“You can cut all the flowers but you cannot keep Spring from coming.”
― Pablo Neruda
From my blog (I called it an “Online Journal” then), The Daily Epiphany, Monday, August 6, 2001 – Almost Exactly twenty years ago.
Spring
A long time ago I noticed a sign along the Interstate Loop along my drive to work. The sign promised “Pure Texas Spring Water” and sure enough, by the sign, water ran out of the ground, bubbling up and then running down to stain the gutter of the highway and down to a street curb drain. I parked and walked to the spring, taking a picture of the sign and writing about it in my journal.
In the time since, almost a year, I have driven by that spot almost every day (though I’ve changed jobs, that part of my commute is the same).

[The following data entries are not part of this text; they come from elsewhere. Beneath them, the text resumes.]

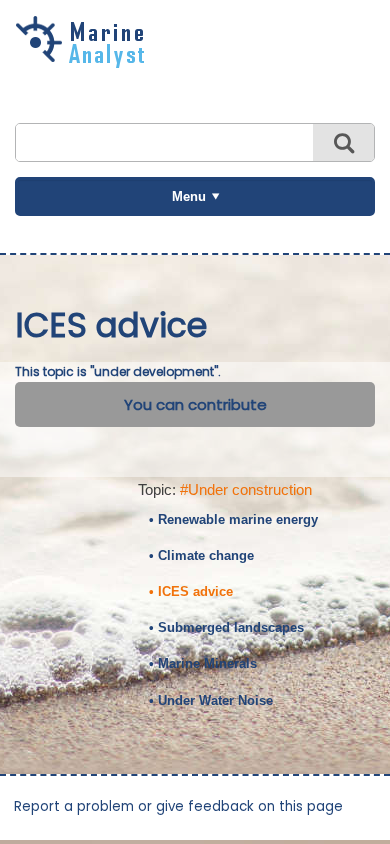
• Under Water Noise (211, 700)
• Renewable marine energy (233, 519)
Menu (189, 196)
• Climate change (201, 555)
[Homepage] (85, 61)
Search (343, 142)
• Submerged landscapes (226, 627)
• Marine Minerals (203, 663)
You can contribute (195, 404)
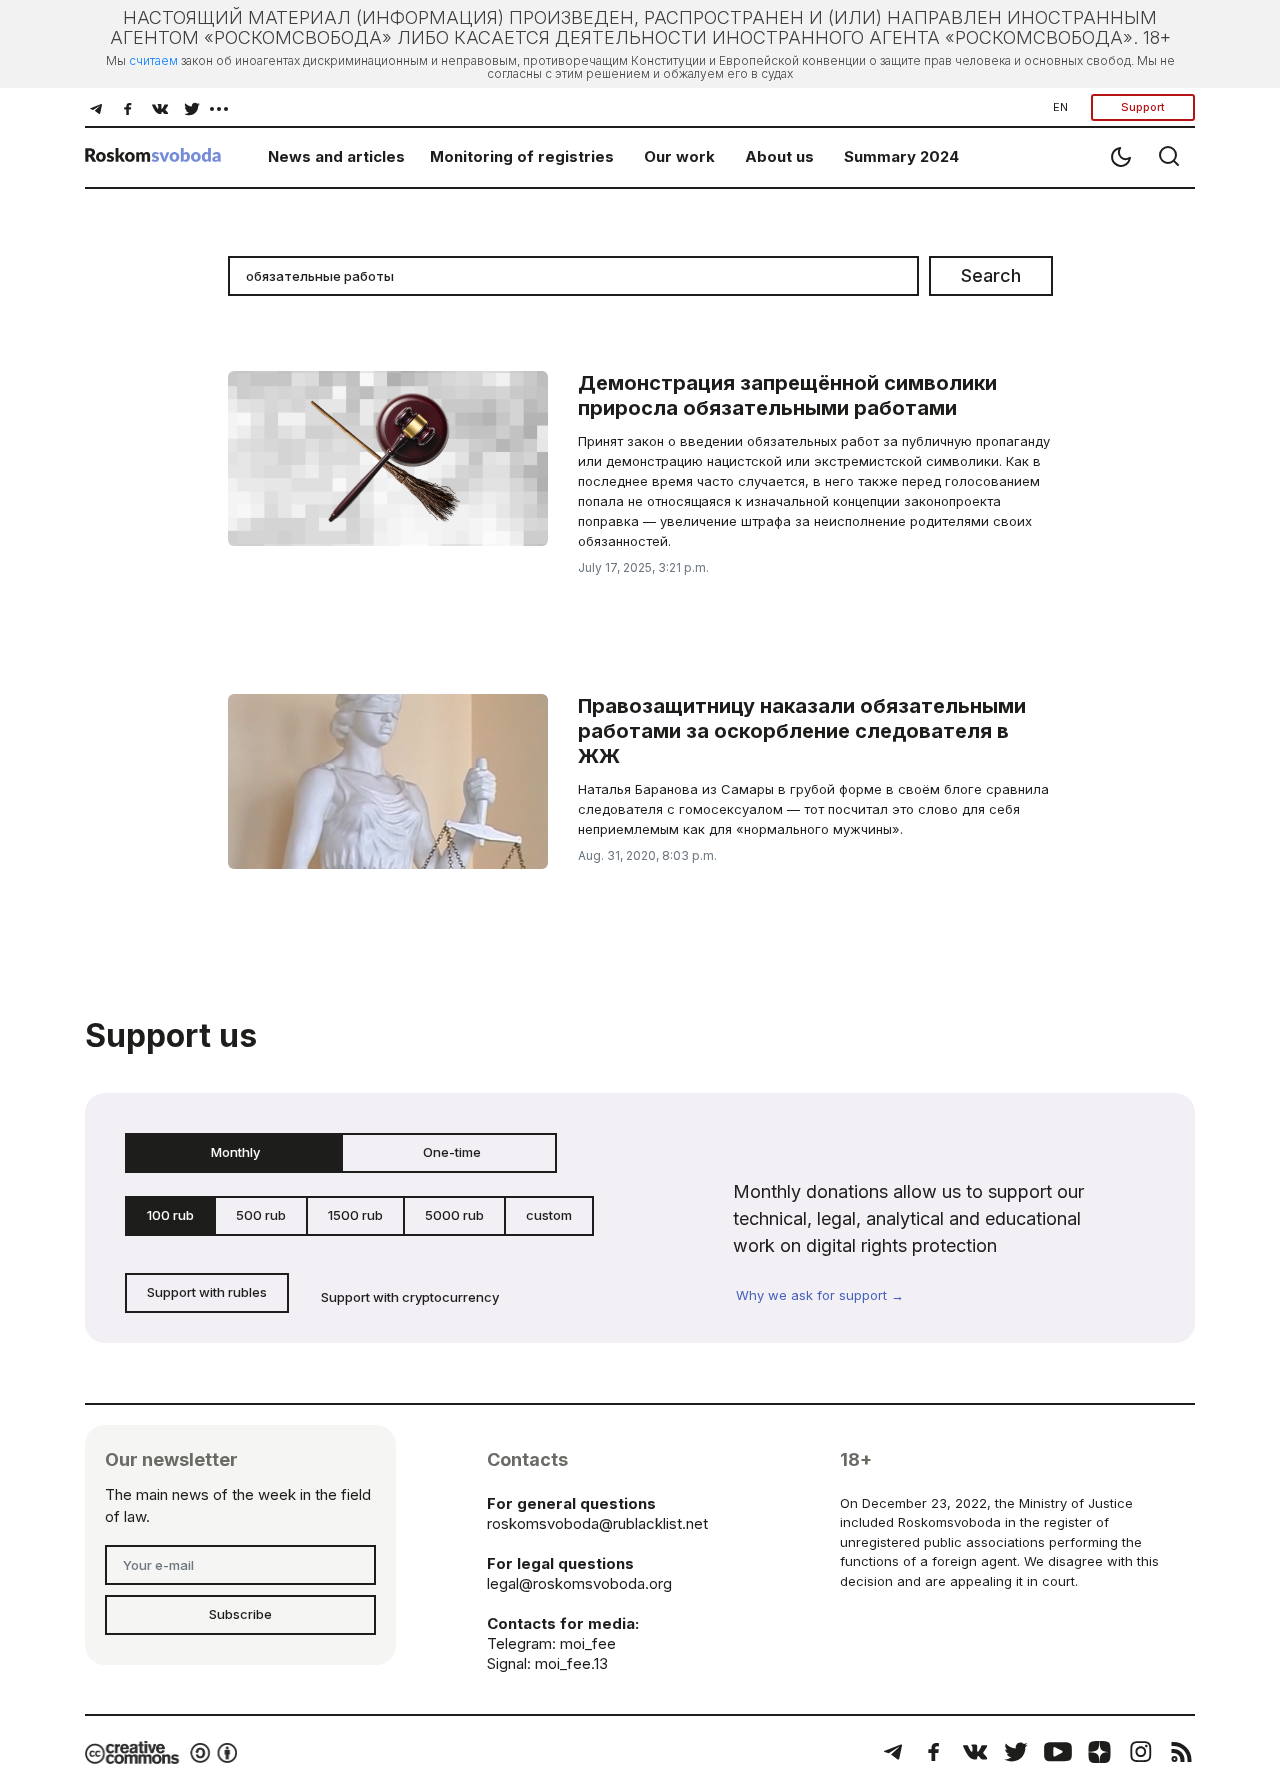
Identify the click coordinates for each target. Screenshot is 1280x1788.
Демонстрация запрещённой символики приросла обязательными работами (787, 395)
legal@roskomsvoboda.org (579, 1583)
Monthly (235, 1152)
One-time (452, 1152)
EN (1060, 107)
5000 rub (454, 1215)
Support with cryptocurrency (410, 1297)
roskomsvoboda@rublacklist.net (597, 1523)
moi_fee (588, 1643)
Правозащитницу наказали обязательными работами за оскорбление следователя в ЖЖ (802, 731)
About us (779, 156)
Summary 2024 (901, 156)
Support (1143, 107)
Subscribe (240, 1614)
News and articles (336, 156)
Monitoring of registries (522, 156)
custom (549, 1215)
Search (991, 275)
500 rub (261, 1215)
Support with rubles (207, 1292)
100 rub (170, 1215)
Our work (679, 156)
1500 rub (355, 1215)
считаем (153, 60)
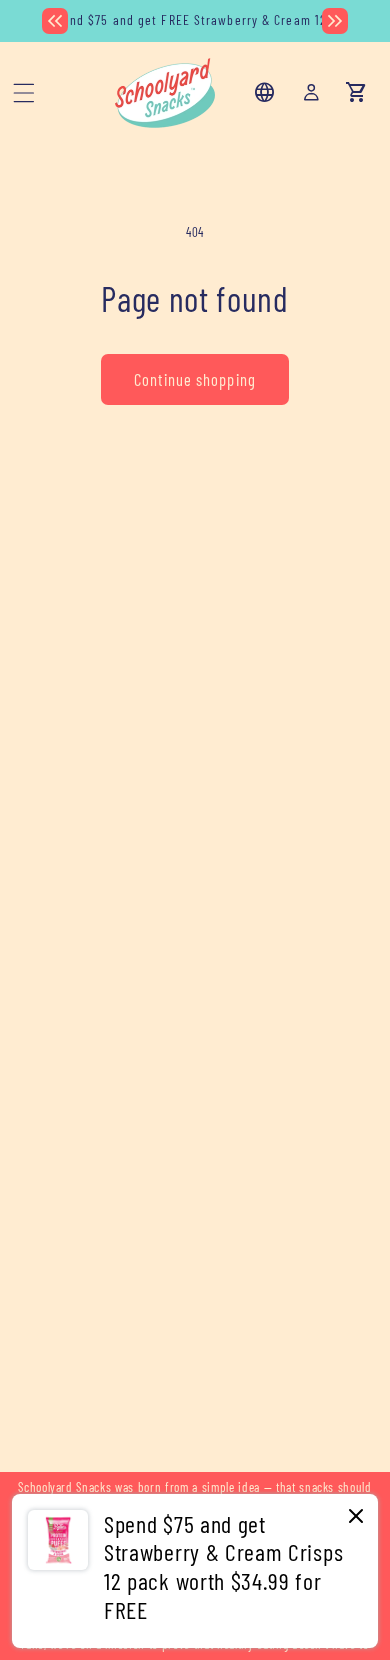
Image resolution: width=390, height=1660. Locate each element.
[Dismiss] (356, 1517)
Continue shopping (195, 379)
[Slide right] (335, 21)
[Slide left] (55, 21)
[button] (24, 93)
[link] (195, 1571)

I allowed myself the fantasy of imagining that it really was a spring, an old relic of geology, a fold of shale, maybe an ancient beach, forcing a bit of water to the surface, surviving the excavation and grading of the giant loop road.
Now, the illusion has been shattered. There are four little tiny blue plastic flags mounted on short wires stuck in the ground – squaring off the spot where the water gurgles up.
Now I know that it is a leaky pipe and someone is getting ready to finally dig it up and fix the thing. I’m glad they will stop the waste but somehow, my morning commute will be even a bit more dreary.